AS ROCKEFELLER, continuing to speak of a North Vietnamese-caused bloodbath, prepared to accept the end of the American-caused bloodbath he had consistently supported, moderately dovish liberals like The New York Times or the self-styled presidential contender Morris Udall insisted that any attempt by President Ford to make the Vietnam war a political issue was unwise, immoral, and doomed to failure. More principled opponents of the war--Times columnist Anthony Lewis, for example--joined in insisting that the United States should concentrate not on attaching blame for past mistakes in Vietnam, but on administering future, non-political aid. In Congress, liberals spoke against military aid on humanitarian as well as pragmatic grounds--but their speeches were printed only in the Congressional Record. In more public forums, it was taken for granted that discussion of Vietnam would focus on America's lack of success in achieving its purposes, that the only issue related to Vietnam worthy or susceptible of discussion in the 1976 election was the familiar-standing question of Who Lost It. And if such discussion seemed unlikely to be taken seriously--as poll after poll showed overwhelming American majorities opposed to further military aid to Indochina--it seemed likely that that was because Americans were sick of the whole subject, and convinced that they themselves had little stake in what happened so far away.

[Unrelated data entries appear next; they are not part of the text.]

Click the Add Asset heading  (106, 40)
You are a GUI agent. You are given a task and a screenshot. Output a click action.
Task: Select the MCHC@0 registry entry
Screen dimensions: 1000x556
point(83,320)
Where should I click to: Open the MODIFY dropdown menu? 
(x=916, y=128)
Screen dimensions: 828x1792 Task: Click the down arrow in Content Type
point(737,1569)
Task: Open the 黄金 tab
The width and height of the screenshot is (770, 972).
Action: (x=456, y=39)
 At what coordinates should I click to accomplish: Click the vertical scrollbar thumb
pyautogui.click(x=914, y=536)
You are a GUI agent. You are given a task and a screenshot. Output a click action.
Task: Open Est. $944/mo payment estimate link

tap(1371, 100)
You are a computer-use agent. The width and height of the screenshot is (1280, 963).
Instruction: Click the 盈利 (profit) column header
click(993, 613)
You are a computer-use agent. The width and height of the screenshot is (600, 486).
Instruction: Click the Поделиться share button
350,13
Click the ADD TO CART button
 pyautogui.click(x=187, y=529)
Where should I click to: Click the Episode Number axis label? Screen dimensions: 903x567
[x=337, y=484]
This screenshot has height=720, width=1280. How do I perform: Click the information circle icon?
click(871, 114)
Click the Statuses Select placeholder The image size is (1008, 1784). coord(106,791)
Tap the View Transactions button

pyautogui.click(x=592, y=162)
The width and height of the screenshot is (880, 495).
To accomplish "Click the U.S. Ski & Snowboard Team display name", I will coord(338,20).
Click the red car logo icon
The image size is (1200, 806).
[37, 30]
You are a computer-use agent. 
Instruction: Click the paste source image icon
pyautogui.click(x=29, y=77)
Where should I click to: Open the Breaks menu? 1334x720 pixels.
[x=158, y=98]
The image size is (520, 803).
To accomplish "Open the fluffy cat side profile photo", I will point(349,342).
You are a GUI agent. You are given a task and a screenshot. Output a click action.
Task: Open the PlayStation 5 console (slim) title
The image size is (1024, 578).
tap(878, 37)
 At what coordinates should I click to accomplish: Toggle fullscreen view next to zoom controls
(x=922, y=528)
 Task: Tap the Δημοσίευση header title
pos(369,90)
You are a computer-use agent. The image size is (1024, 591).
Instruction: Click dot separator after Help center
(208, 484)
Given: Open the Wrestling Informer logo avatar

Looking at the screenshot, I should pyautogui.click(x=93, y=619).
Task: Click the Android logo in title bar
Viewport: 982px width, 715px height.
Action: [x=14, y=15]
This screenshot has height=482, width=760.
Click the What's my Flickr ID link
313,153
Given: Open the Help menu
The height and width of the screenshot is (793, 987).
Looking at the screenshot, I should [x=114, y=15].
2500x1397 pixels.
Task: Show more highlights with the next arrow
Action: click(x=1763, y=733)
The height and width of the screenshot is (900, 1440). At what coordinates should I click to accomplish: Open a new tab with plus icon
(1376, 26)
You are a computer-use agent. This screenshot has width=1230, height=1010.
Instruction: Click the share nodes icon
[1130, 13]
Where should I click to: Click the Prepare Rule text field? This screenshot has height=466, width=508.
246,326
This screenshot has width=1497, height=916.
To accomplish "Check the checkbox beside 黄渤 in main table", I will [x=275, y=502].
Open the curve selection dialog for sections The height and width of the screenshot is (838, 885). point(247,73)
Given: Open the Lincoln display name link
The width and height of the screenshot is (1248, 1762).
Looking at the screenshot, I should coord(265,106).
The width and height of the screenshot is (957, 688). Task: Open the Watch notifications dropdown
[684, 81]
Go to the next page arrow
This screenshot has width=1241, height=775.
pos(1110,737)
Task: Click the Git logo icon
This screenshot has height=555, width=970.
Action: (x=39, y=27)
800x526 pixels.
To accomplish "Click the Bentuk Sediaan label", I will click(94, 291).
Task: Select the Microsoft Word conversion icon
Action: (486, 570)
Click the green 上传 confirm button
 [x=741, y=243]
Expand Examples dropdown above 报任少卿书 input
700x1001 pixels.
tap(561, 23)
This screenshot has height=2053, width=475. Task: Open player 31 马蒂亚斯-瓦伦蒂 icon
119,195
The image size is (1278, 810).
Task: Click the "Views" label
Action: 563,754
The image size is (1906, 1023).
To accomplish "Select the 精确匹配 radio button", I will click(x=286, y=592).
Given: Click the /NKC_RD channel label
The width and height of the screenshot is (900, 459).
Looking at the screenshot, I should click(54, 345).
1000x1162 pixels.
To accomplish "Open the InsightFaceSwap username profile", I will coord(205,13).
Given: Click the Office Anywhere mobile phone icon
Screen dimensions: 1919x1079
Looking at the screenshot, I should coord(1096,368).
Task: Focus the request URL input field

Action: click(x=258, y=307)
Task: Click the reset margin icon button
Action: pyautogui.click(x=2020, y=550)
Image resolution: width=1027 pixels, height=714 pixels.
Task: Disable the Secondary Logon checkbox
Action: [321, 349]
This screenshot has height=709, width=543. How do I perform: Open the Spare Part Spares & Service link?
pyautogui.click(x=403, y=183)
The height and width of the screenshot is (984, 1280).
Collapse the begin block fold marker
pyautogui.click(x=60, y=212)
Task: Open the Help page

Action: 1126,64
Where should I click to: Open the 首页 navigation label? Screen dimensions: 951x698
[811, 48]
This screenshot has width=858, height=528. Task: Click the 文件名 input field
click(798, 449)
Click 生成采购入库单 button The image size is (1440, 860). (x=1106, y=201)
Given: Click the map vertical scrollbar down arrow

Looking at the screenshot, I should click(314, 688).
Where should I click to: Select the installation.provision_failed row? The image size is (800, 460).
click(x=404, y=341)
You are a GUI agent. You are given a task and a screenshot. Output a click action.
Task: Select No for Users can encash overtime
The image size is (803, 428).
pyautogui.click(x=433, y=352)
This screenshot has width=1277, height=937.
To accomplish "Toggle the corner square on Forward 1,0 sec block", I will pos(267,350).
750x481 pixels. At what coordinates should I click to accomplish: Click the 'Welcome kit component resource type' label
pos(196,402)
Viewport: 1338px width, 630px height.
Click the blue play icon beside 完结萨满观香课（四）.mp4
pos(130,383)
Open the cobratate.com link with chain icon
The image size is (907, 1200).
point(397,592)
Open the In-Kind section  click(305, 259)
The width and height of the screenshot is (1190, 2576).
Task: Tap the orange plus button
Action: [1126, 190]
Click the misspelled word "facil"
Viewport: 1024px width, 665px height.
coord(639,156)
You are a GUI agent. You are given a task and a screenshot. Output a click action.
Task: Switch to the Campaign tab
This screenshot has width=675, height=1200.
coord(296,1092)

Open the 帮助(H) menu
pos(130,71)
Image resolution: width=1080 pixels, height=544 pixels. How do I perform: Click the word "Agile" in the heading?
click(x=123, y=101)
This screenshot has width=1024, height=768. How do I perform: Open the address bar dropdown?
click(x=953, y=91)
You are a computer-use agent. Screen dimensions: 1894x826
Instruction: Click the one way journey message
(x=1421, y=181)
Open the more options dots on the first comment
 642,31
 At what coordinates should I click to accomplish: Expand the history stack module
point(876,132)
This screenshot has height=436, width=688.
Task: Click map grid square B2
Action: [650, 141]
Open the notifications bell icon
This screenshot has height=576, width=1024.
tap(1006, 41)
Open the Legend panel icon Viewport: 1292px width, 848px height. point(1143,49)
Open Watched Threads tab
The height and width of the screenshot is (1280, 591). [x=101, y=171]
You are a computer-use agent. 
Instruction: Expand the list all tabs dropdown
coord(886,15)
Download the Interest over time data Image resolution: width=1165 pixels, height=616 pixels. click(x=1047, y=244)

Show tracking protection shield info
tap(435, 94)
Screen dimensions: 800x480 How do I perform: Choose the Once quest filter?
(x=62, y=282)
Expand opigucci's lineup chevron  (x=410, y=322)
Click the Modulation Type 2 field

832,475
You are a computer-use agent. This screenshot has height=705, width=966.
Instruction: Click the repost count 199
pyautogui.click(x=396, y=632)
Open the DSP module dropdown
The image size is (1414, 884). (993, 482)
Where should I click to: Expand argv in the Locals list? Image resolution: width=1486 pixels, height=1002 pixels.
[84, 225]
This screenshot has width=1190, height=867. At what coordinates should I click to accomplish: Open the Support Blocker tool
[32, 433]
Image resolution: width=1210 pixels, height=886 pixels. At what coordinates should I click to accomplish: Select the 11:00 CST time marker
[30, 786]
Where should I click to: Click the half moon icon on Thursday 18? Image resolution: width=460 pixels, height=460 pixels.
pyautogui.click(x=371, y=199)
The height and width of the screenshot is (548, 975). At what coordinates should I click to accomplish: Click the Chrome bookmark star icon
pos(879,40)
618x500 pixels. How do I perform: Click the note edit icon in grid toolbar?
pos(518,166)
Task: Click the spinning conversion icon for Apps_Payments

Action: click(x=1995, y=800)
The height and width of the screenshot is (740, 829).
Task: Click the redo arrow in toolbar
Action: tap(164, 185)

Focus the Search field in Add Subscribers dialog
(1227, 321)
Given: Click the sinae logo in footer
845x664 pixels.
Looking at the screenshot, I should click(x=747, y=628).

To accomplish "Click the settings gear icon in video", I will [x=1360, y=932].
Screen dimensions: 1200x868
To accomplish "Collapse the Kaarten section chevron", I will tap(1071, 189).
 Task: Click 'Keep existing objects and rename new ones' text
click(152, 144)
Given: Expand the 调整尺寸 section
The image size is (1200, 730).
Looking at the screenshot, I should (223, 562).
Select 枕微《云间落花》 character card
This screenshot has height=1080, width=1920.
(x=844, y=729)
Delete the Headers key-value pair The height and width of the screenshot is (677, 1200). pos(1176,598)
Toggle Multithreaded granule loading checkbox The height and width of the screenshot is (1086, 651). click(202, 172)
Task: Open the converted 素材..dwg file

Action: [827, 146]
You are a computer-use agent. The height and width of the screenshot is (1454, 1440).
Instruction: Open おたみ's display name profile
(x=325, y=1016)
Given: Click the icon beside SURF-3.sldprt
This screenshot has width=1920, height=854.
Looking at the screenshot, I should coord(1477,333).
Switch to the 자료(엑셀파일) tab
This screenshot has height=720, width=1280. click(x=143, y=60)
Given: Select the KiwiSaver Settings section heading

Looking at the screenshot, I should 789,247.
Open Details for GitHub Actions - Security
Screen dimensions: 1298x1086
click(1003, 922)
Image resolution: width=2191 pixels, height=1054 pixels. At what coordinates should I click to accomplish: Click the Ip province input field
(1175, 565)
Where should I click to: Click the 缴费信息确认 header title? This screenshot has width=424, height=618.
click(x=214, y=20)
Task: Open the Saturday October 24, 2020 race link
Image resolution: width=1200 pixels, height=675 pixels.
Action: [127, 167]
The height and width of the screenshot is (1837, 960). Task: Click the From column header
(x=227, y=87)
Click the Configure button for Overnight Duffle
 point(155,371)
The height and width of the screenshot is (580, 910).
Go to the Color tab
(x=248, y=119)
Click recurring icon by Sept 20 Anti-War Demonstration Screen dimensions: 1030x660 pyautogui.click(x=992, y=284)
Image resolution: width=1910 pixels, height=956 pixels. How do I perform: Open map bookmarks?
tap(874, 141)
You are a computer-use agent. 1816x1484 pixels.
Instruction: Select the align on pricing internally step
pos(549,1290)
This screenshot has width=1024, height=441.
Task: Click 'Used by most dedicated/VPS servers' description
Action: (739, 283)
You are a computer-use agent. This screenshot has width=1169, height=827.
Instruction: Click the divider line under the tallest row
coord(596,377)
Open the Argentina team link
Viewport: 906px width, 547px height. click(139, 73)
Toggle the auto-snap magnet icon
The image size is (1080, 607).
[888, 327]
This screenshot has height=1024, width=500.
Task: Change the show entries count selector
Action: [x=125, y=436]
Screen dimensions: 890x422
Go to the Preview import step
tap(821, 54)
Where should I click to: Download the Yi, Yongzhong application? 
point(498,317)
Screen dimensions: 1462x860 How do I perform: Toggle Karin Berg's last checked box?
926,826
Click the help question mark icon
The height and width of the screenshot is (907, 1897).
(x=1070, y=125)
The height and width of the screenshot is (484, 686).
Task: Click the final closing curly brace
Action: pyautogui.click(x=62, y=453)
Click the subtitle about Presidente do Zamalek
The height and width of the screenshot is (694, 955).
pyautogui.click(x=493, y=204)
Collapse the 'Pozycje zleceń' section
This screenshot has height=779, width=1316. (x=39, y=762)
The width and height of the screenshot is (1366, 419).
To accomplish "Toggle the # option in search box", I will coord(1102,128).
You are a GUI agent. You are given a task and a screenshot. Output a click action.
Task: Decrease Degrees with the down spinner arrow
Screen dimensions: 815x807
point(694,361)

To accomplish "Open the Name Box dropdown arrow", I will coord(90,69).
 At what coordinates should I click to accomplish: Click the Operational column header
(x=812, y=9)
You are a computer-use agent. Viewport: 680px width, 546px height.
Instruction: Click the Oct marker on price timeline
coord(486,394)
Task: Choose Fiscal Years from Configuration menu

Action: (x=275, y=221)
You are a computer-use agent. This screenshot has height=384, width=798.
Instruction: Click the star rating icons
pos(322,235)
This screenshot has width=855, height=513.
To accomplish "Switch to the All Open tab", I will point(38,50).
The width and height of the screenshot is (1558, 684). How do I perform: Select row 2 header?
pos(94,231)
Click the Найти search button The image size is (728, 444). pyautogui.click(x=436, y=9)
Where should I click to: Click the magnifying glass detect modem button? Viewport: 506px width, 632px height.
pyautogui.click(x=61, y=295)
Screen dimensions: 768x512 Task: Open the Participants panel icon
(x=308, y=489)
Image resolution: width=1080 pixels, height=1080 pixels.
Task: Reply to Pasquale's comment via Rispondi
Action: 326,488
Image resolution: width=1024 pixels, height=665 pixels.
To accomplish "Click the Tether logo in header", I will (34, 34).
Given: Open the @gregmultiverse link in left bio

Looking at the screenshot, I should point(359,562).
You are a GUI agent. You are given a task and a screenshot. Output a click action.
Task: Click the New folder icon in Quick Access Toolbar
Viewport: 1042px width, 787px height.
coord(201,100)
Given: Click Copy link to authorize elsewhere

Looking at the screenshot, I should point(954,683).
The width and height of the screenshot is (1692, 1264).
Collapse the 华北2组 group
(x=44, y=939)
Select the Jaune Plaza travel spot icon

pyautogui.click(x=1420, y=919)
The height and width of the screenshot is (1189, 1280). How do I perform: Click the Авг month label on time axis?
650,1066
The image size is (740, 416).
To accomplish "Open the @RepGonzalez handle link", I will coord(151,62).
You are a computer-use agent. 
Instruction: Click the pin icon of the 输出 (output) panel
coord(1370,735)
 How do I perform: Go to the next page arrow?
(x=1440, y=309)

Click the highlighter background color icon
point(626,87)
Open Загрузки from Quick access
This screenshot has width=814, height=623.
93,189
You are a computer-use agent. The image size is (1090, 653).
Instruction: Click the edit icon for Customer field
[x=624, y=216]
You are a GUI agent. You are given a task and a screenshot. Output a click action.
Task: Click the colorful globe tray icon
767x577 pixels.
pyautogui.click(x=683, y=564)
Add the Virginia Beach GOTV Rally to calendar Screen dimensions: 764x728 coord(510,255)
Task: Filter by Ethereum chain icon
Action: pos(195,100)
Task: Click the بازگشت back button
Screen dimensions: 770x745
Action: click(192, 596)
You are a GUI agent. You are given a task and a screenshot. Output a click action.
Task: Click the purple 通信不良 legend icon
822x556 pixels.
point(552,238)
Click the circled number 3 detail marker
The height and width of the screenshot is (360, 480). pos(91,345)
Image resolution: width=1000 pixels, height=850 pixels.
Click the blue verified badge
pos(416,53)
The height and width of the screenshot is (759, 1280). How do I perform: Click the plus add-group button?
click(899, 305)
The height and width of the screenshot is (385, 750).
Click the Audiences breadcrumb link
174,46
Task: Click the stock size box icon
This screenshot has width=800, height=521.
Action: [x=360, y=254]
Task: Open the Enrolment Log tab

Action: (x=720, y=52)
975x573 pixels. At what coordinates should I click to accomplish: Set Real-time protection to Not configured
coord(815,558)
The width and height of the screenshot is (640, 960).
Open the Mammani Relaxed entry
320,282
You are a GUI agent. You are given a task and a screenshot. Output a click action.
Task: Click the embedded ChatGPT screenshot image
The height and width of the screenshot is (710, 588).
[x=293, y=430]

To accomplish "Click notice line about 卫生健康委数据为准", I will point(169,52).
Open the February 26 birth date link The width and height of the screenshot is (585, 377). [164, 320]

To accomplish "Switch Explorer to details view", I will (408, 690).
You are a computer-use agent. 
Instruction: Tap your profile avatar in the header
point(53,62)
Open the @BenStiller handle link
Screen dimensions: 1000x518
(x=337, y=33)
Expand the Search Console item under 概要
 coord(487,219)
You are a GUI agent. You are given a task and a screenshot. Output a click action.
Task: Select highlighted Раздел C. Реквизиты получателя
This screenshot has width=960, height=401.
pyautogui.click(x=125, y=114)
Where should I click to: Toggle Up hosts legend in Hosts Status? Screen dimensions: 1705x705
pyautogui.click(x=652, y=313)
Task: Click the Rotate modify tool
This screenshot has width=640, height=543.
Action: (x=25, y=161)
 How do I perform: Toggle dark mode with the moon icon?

This was testimony to the limited success of an antiwar movement that had increasingly insisted that American activities in Indochina called in question the whole political scaffolding on which they rested. And it was still more telling that the most important political figure still obviously concerned with what happened in Vietnam--as opposed to what happened in the United States--was President Ford, visibly moved by the influx of Vietnamese orphans and bewailing his lack of legal authority to continue bombing their country.

Dean Rusk, convinced that his and his colleagues' attitudes towards Indochina had been essentially correct all along, lamented this month humanitarian attitudes toward Vietnam in a series of lectures on the difficulties of foreign policy.

"The common people of any country always prefer peace to war." Rusk told his Lehigh University audience resignedly, "but in a democracy that view wells up and sends out signals all over the world." Rusk was right--if the American people brought their government to end the war, finally, they acted less out of any profound consideration of conflicting world forces or the principles of American ideology than because the common people of any country always prefer peace.

But as long as not common people but people like Rusk ran their government, people who just trusted in it because they loved their country and weren't very interested in politics were likely to find themselves traveling in strange, hostile, bewildering countries, like Kafka's explorer. As the orphans poured in, and word began to spread that even the Saigon government's own troops might turn against withdrawing American troops, 'populist' papers like The Chicago Tribune began to thunder about incomprehensible Vietnamese ingratitude.

THIRTY YEARS AGO, another American army was entering France, and French Resistance fighters, anticipating the advancing American troops, began to drive out an occupying German army. In the small French village where Gertrude Stein had spent the war, the German officers couldn't understand what was happening. The German captain promised to come back in a few months, as a tourist--even though it was clear how the war would end. German planes were still bombing Resistance-held villages--and he cried when he said goodbye, expecting his French chauffeur to sympathize with him. Stein was deliriously happy--proud of the American liberators and amused by the retreating Germans. "They are a funny people, they certainly are," she said.